Tešić gegen Serbien  | 2014

Reformen, nachdem eine Rentnerin eine unangemessene Strafe erhalten hatte

Nach Abzügen blieben ihr ca. 60 Euro, von denen sie leben und ihre monatlichen Medikamente bezahlen musste … [Die Medikamente] kosteten ca. 44 Euro.
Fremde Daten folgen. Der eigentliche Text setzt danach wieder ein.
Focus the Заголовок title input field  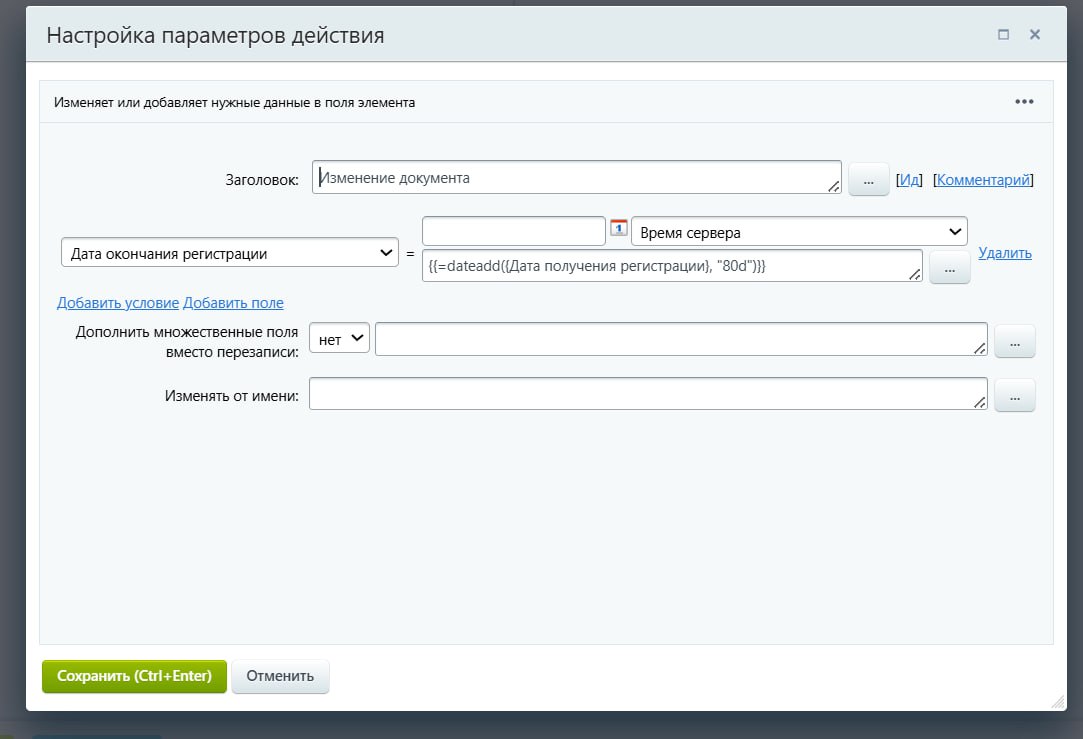pyautogui.click(x=576, y=178)

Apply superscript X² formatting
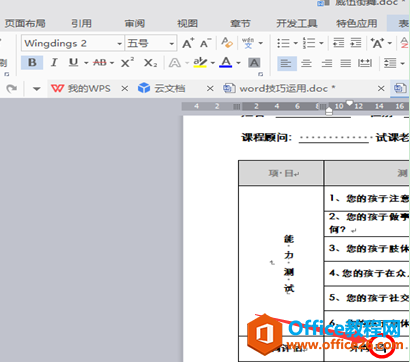pos(127,63)
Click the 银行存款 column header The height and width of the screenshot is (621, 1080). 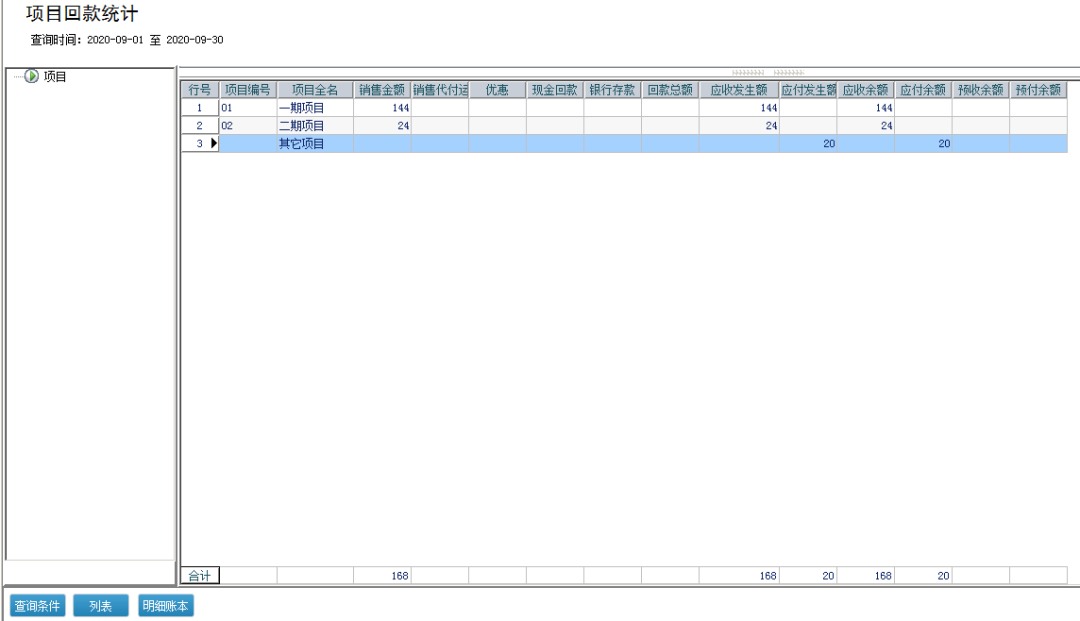coord(612,90)
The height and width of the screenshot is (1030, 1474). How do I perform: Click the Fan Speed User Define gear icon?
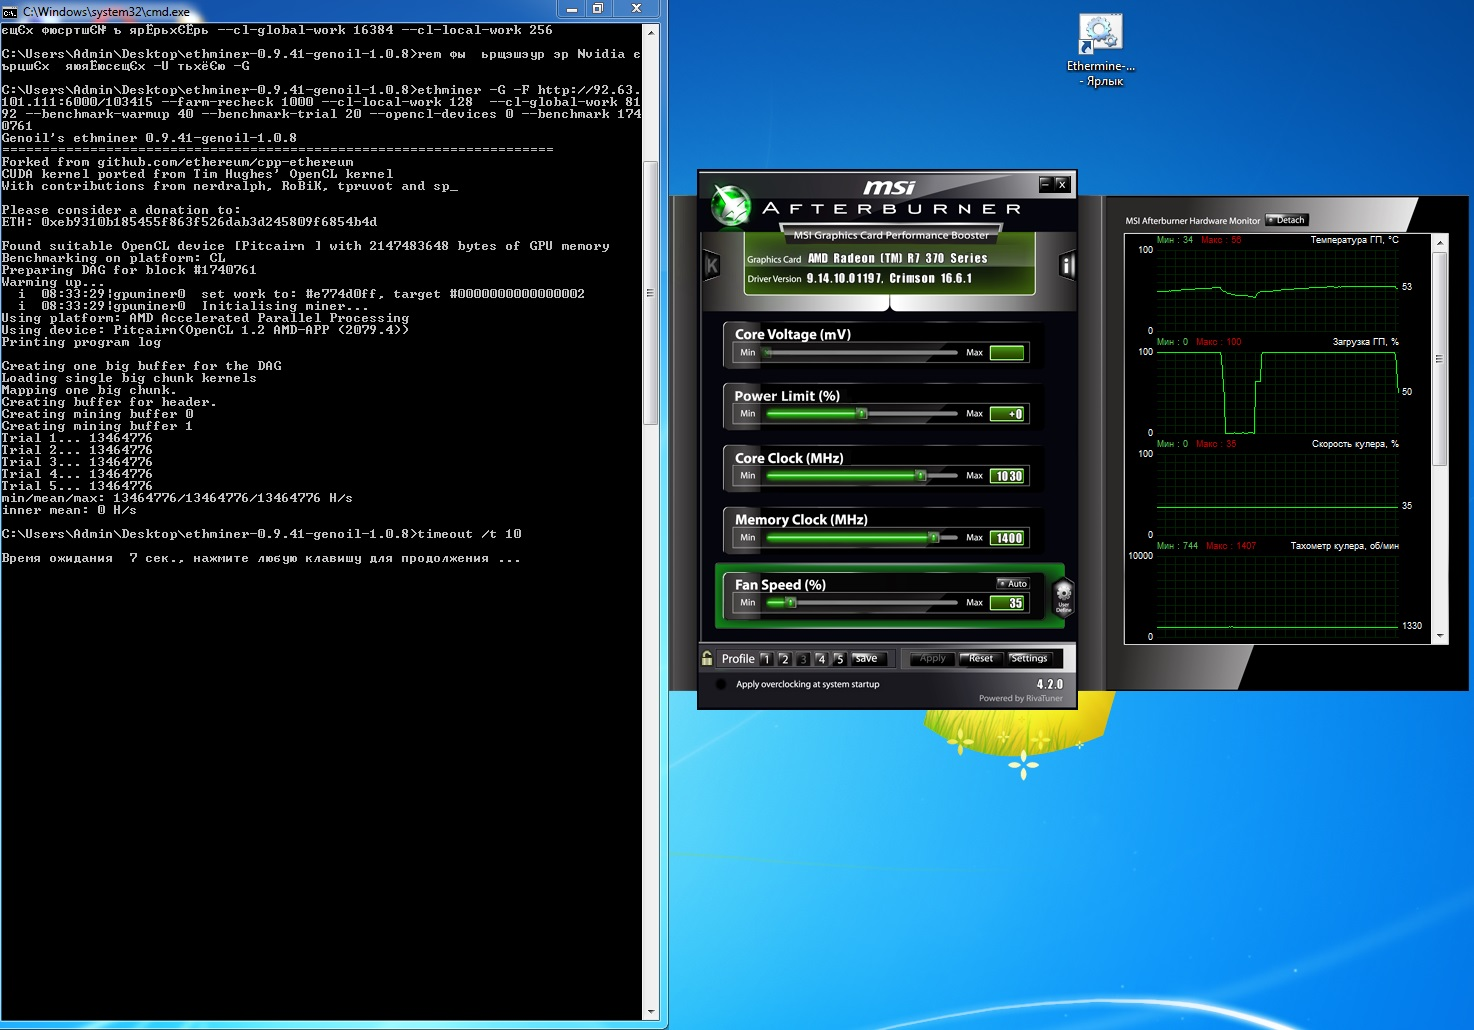1063,595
Urteil des Europäischen Gerichtshofs für Menschenrechte, 11. Februar 2014

Hintergrund

Sofija Tešić ist Rentnerin. Sie erzählte einem Journalisten, ein Anwalt habe sie vorsätzlich nicht ordentlich vertreten. Nachdem der Journalist darüber einen Artikel verfasst hatte, verklagte der Anwalt Frau Tešić zivil- und strafrechtlich. Der Anwalt gewann den Fall. Frau Tešić erhielt eine Bewährungsstrafe von sechs Monaten und sie sollte eine Entschädigung in Höhe von fast 5.000 Euro zahlen.

Frau Tešićs monatliche Rente entsprachen umgerechnet nur 170 Euro. Die Gerichte ordneten an, sie müsse zwei Drittel direkt an den Anwalt zur Begleichung ihrer Schulden schicken. Laut Frau Tešić ließ ihr dies nicht genügend Geld zum Leben. Sie erklärte, man habe ihr wegen unbezahlter Rechnungen das Gas abgestellt und sie sei nicht in der Lage, ihre Medikamente zu kaufen, die sie für verschiedene schwere Erkrankungen benötige.

Urteil des EGMR

Der Straßburger Gerichtshof entschied, die Maßnahmen der serbischen Behörden seien unverhältnismäßig gewesen und hätten Frau Tešićs Recht auf Meinungsäußerung verletzt.

Nachbereitung

Das serbische Verfassungsgericht verbesserte seine Rechtsprechung und legte fest, dass Entschädigungen in Verleumdungsverfahren im Hinblick auf den erlittenen Schaden und das Einkommen der beklagten Partei verhältnismäßig sein müssen. Auch das Vollstreckungsverfahren wurde geändert.

Frau Tešić erhielt eine Entschädigung, die den Betrag abdeckte, der in Folge der Verleumdungsklage von ihrer Rente abgezogen worden war.